Required action:
Your response should reproduce every line of the entries that contains the word "picker".

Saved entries
+ + + + + + +

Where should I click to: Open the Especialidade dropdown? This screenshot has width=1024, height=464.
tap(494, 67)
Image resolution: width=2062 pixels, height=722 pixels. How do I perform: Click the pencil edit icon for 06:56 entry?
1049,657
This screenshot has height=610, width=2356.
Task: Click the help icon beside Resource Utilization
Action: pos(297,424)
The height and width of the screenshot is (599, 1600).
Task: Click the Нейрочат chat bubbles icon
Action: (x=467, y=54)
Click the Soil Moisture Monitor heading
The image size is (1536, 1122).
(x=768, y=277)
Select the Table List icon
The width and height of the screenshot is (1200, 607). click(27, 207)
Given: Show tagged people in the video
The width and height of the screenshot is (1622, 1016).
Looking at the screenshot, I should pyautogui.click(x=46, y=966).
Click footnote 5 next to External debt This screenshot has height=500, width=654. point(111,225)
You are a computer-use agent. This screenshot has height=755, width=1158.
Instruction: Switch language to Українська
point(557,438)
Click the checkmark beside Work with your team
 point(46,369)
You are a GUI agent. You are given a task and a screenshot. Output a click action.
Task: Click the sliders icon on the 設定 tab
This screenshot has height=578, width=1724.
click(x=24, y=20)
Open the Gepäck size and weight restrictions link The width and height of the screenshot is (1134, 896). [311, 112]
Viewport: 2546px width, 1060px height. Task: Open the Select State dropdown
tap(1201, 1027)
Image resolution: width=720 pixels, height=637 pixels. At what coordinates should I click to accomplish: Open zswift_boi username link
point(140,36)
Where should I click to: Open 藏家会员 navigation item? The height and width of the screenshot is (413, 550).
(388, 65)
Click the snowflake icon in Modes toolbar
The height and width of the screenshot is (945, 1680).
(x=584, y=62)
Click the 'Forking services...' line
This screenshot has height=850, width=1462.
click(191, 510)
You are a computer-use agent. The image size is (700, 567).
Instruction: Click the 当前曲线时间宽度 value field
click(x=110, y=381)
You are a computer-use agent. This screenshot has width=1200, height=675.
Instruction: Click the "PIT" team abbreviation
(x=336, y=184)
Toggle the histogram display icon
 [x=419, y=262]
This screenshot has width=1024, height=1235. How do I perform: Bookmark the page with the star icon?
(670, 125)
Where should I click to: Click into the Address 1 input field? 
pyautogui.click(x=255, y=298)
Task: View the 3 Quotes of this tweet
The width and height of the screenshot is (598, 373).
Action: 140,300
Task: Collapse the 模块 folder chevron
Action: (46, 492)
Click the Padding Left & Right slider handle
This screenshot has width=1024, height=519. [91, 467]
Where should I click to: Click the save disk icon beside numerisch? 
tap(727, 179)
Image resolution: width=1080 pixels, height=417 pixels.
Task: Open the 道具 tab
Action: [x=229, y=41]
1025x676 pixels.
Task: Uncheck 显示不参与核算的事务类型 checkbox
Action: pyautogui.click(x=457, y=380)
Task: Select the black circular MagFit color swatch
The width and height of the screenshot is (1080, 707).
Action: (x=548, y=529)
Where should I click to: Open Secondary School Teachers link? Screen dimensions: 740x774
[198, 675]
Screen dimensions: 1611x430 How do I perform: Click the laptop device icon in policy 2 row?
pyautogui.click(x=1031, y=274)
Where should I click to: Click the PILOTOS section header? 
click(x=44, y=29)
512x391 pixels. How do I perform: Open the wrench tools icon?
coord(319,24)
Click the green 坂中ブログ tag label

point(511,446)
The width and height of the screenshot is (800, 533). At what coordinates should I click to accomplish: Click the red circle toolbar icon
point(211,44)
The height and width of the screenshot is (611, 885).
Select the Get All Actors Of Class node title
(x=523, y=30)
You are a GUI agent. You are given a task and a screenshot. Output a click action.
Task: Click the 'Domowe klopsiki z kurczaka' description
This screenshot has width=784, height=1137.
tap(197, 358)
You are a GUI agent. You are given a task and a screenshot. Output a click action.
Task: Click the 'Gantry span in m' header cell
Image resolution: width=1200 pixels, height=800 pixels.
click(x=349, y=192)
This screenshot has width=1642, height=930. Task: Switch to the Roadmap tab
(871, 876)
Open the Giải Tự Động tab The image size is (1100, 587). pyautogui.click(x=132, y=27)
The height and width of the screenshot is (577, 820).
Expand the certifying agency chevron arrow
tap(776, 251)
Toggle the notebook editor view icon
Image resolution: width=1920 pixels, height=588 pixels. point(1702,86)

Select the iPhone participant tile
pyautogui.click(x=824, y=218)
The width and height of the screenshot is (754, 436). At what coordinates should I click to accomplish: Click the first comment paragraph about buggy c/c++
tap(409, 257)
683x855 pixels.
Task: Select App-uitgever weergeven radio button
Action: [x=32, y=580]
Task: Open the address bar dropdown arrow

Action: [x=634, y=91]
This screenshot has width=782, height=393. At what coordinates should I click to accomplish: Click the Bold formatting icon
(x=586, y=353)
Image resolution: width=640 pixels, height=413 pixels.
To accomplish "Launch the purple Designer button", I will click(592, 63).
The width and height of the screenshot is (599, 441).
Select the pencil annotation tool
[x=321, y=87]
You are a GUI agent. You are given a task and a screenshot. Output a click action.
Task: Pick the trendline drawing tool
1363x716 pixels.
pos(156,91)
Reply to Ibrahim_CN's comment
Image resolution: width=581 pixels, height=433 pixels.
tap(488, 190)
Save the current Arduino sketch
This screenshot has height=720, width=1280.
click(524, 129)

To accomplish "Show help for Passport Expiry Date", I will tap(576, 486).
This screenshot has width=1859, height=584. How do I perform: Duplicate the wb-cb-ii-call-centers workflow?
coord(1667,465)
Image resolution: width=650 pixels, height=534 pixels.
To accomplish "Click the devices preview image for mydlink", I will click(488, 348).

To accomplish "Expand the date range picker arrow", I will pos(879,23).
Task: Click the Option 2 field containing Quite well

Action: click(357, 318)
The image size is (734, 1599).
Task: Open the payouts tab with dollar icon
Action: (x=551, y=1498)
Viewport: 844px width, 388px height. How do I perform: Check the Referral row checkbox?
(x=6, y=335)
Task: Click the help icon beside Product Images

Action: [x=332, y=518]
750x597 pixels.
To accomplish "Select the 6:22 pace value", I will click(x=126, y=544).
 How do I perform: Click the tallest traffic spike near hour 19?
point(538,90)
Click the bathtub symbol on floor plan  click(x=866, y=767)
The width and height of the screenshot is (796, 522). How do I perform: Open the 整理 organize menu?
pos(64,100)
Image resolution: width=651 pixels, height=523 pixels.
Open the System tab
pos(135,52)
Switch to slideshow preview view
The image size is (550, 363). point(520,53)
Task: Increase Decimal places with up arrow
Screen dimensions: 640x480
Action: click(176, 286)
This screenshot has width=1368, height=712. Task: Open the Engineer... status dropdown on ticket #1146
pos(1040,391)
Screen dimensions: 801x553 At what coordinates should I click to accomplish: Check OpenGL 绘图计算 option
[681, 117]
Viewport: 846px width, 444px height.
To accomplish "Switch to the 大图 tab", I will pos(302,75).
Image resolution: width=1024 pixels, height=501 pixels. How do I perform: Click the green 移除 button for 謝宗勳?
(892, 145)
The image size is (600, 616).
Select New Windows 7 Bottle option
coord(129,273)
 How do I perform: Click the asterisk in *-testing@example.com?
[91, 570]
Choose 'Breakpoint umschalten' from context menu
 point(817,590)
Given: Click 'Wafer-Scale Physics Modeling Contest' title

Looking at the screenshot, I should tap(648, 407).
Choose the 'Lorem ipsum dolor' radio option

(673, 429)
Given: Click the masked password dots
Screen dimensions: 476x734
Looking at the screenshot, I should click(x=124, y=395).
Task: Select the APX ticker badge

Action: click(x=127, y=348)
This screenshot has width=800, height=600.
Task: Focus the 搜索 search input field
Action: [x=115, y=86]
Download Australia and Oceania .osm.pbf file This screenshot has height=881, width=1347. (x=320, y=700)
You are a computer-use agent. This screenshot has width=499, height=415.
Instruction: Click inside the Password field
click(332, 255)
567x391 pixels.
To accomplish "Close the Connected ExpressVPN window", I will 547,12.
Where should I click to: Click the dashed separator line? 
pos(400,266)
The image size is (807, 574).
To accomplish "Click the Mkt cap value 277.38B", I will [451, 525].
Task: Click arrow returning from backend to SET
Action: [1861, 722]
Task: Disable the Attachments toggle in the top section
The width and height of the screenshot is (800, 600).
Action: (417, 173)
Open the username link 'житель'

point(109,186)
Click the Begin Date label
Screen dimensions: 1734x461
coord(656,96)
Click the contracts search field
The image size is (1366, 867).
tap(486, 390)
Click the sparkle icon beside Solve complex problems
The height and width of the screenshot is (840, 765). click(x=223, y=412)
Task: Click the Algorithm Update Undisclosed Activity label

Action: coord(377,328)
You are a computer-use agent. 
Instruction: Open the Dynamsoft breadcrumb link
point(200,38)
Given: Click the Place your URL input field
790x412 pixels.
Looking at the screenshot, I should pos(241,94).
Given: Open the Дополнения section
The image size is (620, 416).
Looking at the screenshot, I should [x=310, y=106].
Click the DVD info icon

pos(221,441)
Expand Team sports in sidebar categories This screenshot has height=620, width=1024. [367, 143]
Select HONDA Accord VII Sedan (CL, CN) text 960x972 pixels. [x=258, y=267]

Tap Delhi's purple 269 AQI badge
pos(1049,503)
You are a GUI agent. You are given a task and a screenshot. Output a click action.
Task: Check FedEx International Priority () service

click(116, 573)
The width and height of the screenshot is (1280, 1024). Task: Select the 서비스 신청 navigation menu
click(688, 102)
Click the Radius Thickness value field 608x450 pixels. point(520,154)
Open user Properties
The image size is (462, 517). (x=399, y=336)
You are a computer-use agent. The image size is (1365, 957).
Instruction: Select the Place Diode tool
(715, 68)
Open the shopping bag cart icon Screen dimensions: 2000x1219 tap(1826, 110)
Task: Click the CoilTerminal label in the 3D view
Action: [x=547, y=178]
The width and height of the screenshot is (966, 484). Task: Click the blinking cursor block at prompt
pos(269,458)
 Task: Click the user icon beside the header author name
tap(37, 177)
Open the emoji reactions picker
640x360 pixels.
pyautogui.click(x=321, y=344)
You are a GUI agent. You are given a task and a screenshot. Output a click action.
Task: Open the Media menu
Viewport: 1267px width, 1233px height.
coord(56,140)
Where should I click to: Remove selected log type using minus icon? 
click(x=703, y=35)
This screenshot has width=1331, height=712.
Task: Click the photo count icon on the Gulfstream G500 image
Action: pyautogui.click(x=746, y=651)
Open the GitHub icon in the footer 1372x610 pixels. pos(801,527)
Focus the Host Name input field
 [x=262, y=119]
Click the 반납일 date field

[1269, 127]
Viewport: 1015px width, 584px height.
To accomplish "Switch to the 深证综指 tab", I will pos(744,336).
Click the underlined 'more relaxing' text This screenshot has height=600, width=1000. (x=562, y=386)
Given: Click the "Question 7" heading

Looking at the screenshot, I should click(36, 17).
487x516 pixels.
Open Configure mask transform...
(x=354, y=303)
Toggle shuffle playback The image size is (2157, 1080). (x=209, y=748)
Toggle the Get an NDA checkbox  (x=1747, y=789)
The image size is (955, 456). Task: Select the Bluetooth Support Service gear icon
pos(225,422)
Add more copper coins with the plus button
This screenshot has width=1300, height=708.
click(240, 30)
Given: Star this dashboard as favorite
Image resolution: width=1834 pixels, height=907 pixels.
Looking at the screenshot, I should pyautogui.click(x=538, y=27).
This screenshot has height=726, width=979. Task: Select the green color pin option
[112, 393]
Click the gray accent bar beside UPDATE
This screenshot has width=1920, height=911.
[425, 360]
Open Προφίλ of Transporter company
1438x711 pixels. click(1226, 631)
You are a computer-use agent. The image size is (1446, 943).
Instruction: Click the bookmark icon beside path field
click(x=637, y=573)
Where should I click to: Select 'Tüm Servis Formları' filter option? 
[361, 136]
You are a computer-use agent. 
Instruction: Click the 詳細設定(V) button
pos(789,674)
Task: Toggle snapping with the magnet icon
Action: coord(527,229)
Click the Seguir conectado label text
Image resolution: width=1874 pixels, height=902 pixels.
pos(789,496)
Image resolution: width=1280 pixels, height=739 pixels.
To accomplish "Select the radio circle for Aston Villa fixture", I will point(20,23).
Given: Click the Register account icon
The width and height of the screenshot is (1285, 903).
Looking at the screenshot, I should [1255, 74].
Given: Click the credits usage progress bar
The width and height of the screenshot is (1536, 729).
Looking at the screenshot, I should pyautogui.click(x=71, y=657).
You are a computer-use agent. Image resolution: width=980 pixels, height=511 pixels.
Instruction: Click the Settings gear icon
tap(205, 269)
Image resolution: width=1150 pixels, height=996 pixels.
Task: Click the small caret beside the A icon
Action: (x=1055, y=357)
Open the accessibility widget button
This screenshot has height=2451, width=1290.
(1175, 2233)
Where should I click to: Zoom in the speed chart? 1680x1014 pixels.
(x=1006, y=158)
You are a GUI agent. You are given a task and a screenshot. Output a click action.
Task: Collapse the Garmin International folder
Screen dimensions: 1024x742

+ + + + + + +

Exercise solution:
To accomplish "Expand the date range picker arrow", I will pos(879,23).
Open the emoji reactions picker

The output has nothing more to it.